Eero Saarinen

20.08.1910, Kirkkonummi - 01.09.1961, Ann Arbor

Architect 1934, Yale University, USA

Eero Saarinen moved to the United States with his family at the age of 13. After graduating, he traveled in Europe for a couple of years. Citizenship of the United States was granted to him in 1940.

From 1938 to 1950 Eero Saarinen worked in collaboration with his father Eliel Saarinen. Their office was at the Cranbrook Academy of Arts, whose buildings Eliel Saarinen had designed. After his father’s death in 1950 Eero established an office of his own.

Saarinen was a frequent participant in architectural competitions. In 1939 he won the competition for the Arts Gallery of the Smithsonian Institution, in 1940–41 together with Charles Eames the furniture competition of the Museum of Modern Art and in 1944 the Arts & Architecture housing competition in California.

Saarinen made his breakthrough with the President Jefferson Monument built in 1959-64 in St. Louis. He had won the competition for its design in 1948. This work reflects in a simplified way the strong sculpturality characteristic of Saarinen’s architecture. The best example Saarinen provides of the sculptural possibilities of reinforced concrete is probably the TWA Terminal at Kennedy Airport in New York from 1962.

One of Saarinen’s main works is the General Motors Technical Centre in Detroit built in 1956. His other works include the Auditorium of the Massachusetts Institute of Technology, the Dulles Airport in Virginia, the Embassy of the United States in London and the Milwaukee War Memorial Centre. Just before his death he made sketches for the Columbia Broadcasting System skyscraper in New York, his last building.

Eero Saarinen is also known for his furniture desings, in which he used plastic. His pieces of furniture include the womb chair and sets of chairs designed for Knoll.
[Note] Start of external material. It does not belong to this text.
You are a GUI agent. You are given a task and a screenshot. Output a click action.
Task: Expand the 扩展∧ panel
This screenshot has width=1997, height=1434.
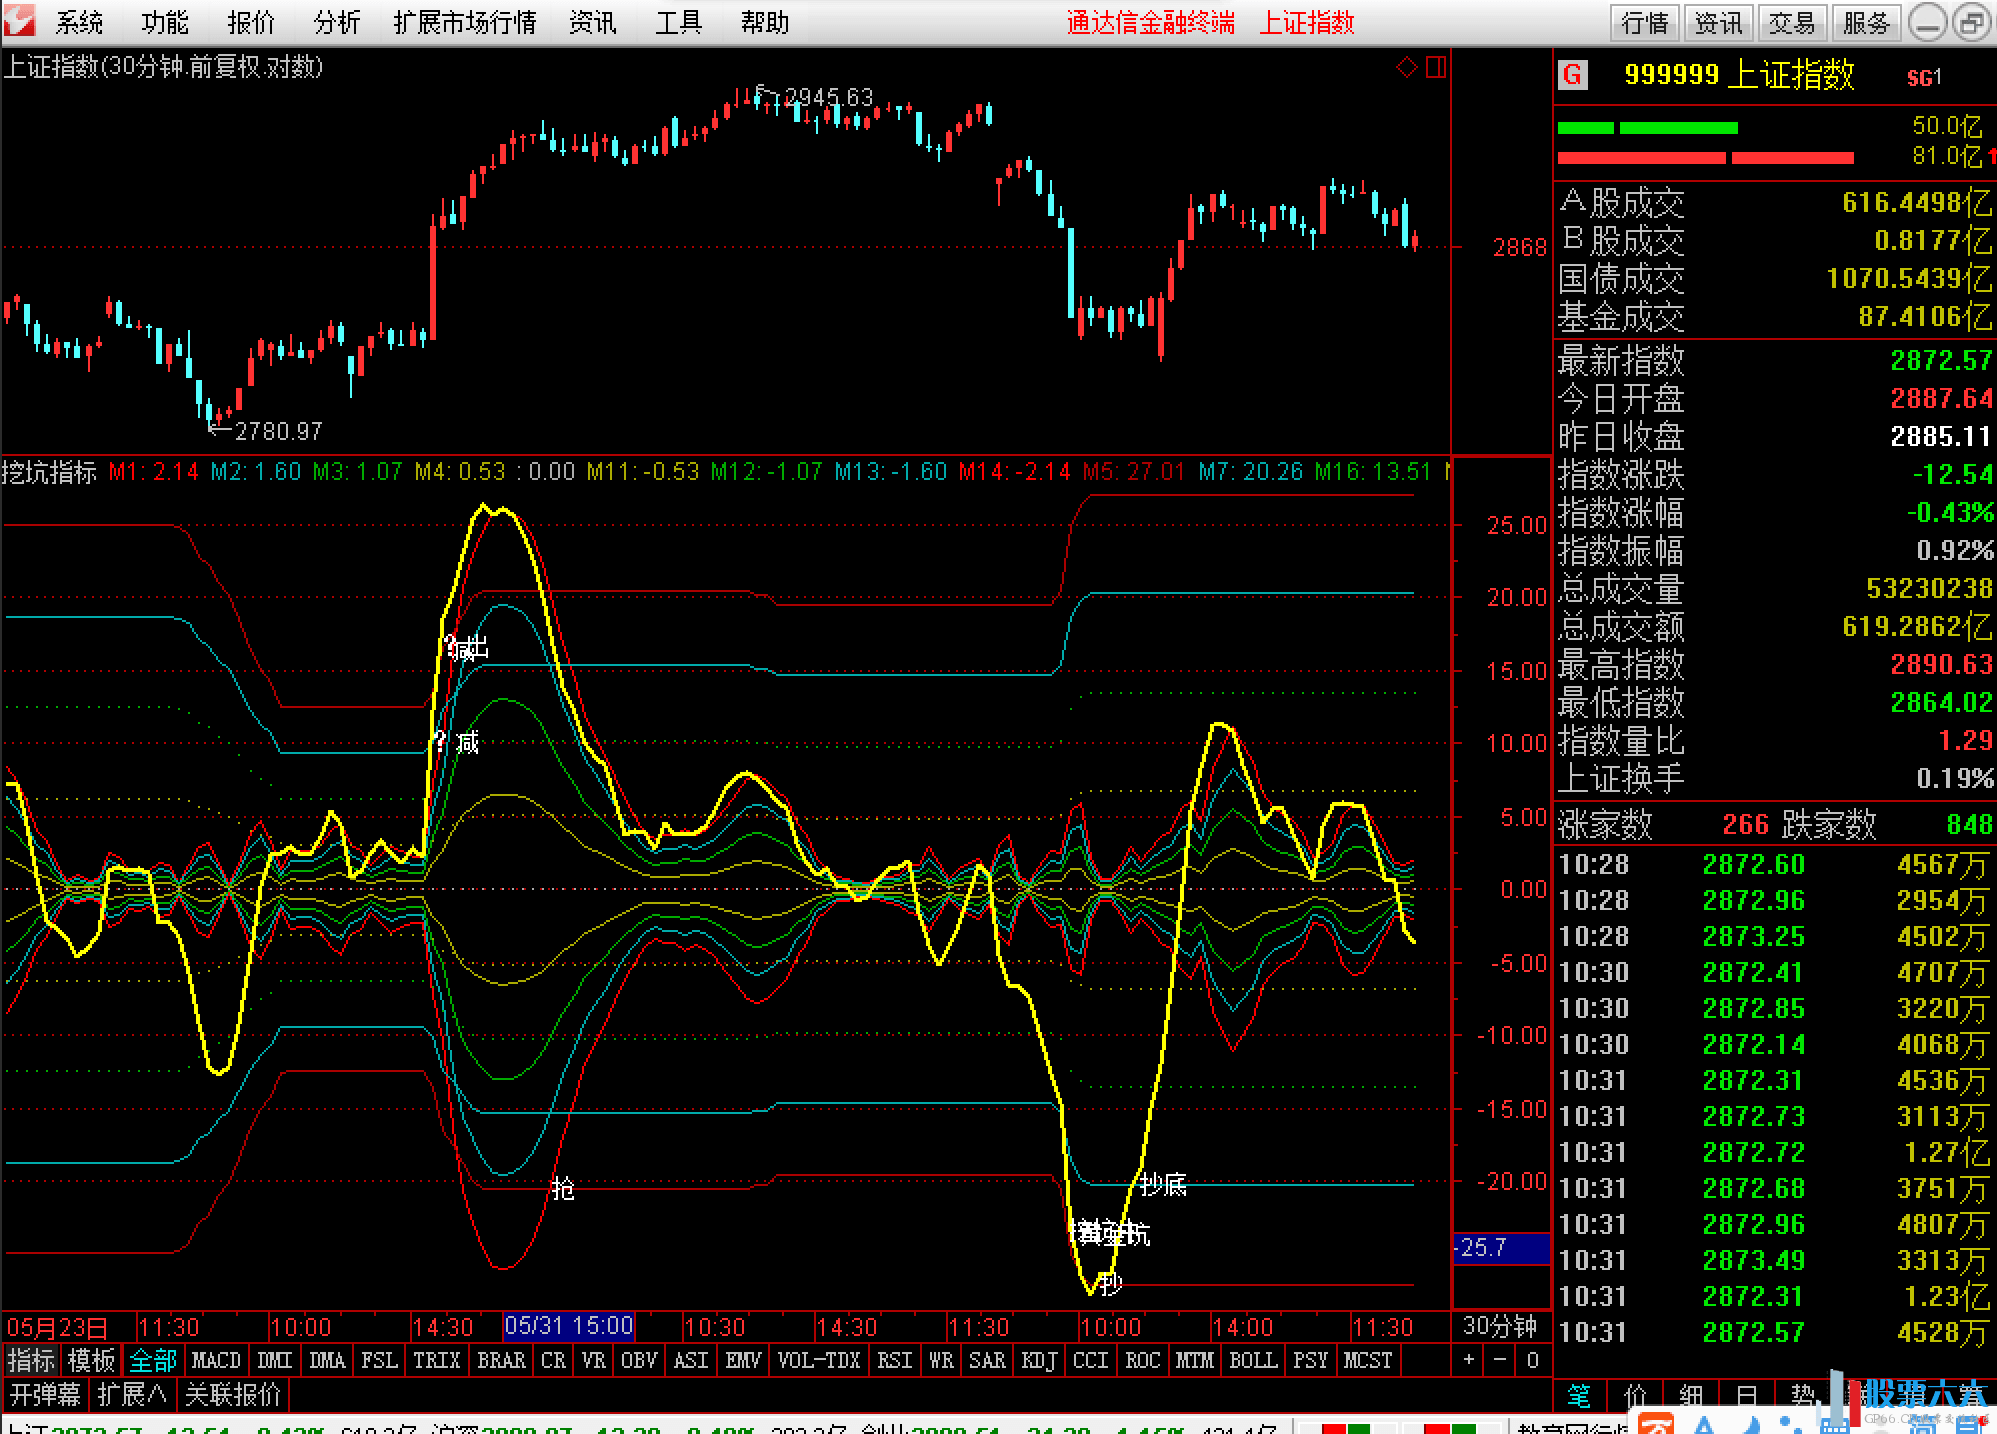(x=132, y=1394)
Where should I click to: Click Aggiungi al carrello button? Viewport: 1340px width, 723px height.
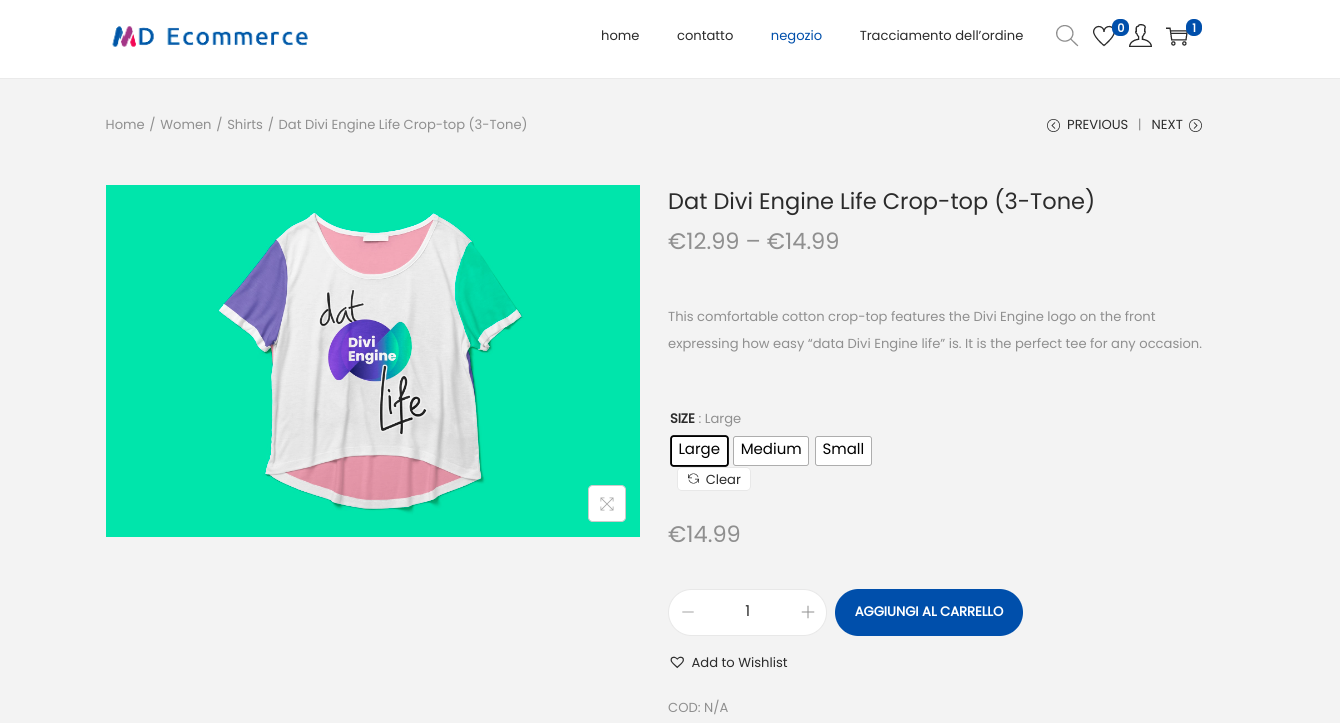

The museum has Eero Saarinen’s drawings from the time the newly graduated arhitect was employed with the office of Jarl Eklund in Helsinki. He designed there in 1934 the renovation of the Swedish Theatre, completed in 1936, and in 1936 an entry for the competition of the Finnish Pavilion for the Paris World Fair. Eero Saarinen’s life’s work is kept in the United States.